Bukan Kebijakan Baru di Dunia
Bahlil menegaskan, pencampuran etanol dalam BBM bukanlah hal yang patut diragukan. Sejumlah negara telah lebih dulu berhasil mengadopsi kebijakan ini dengan tingkat campuran yang beragam.
“Jadi sangatlah tidak benar kalau dibilang etanol itu nggak bagus. Buktinya di negara-negara lain sudah pakai barang ini,” kata Bahlil.
Ia mencontohkan Brasil, salah satu negara dengan implementasi paling agresif. Di Negeri Samba, bensin sudah dicampur etanol hingga 27 persen, bahkan di beberapa wilayah telah diterapkan campuran 100 persen (E100). Contoh ini menunjukkan bahwa etanol telah terbukti layak dan efektif sebagai bagian dari energi bersih di banyak negara.

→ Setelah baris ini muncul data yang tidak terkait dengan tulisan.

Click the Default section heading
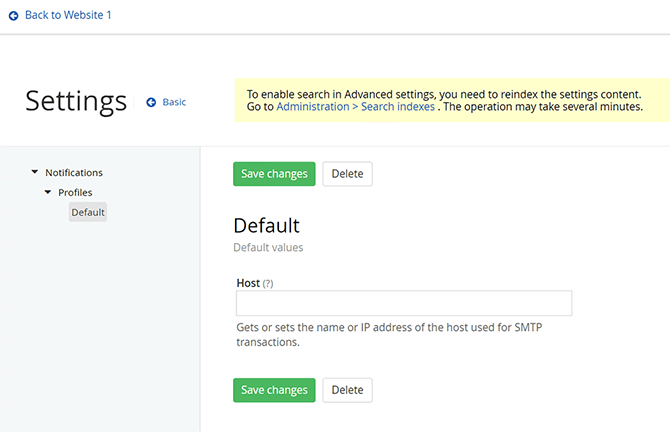The image size is (670, 432). (x=267, y=225)
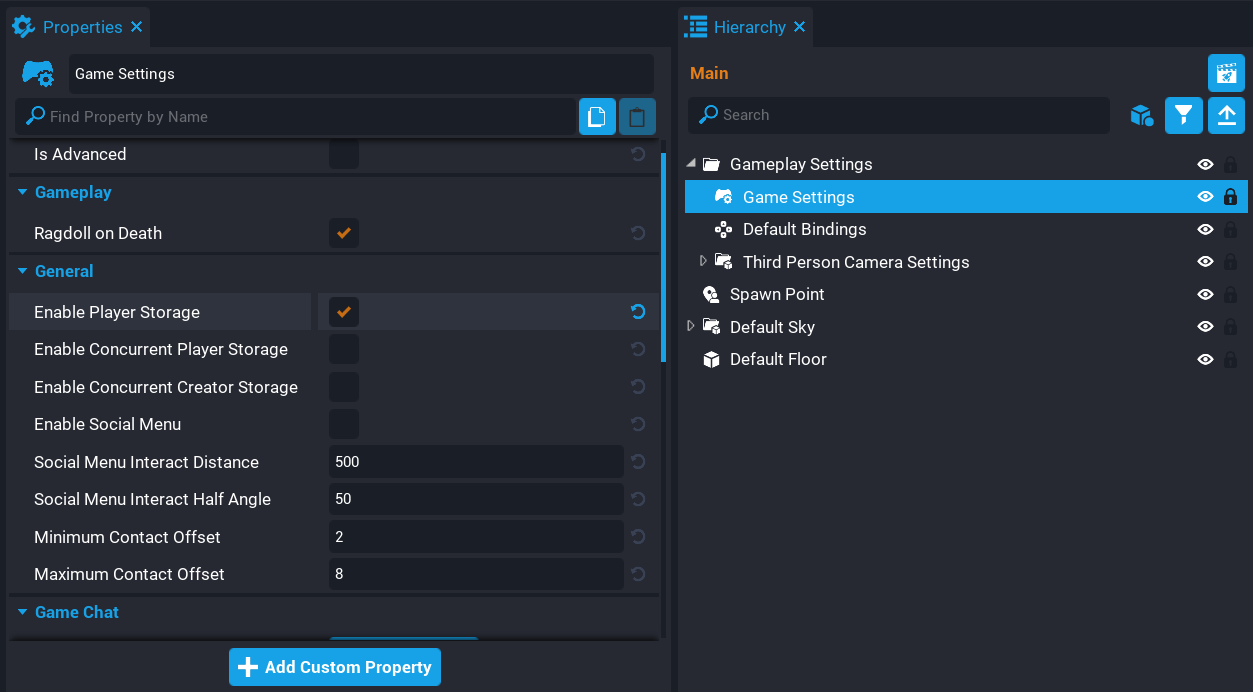Switch to the Properties tab
The width and height of the screenshot is (1253, 692).
click(82, 27)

Transisi Energi dan Masa Depan E10 di Indonesia
Dengan dukungan Pertamina serta kesiapan pemerintah menyiapkan regulasi, penerapan E10 di Indonesia menjadi langkah awal menuju pemanfaatan energi yang lebih berkelanjutan. Selain menekan impor, kebijakan ini juga berpotensi menjadi katalis dalam menurunkan emisi karbon.
Pertamina menilai, adopsi E10 bukan sekadar proyek kebijakan, melainkan sebuah bagian penting dari roadmap transisi energi nasional. Ke depan, jika implementasi berjalan mulus, bukan tidak mungkin Indonesia akan memperluas persentase campuran etanol di atas 10 persen, mengikuti jejak negara lain.
Langkah ini sekaligus mengukuhkan posisi Indonesia dalam gerakan global mengurangi emisi, sekaligus memperkuat kemandirian energi berbasis sumber daya lokal. Dengan dukungan semua pihak, E10 bisa menjadi tonggak baru dalam sejarah energi nasional.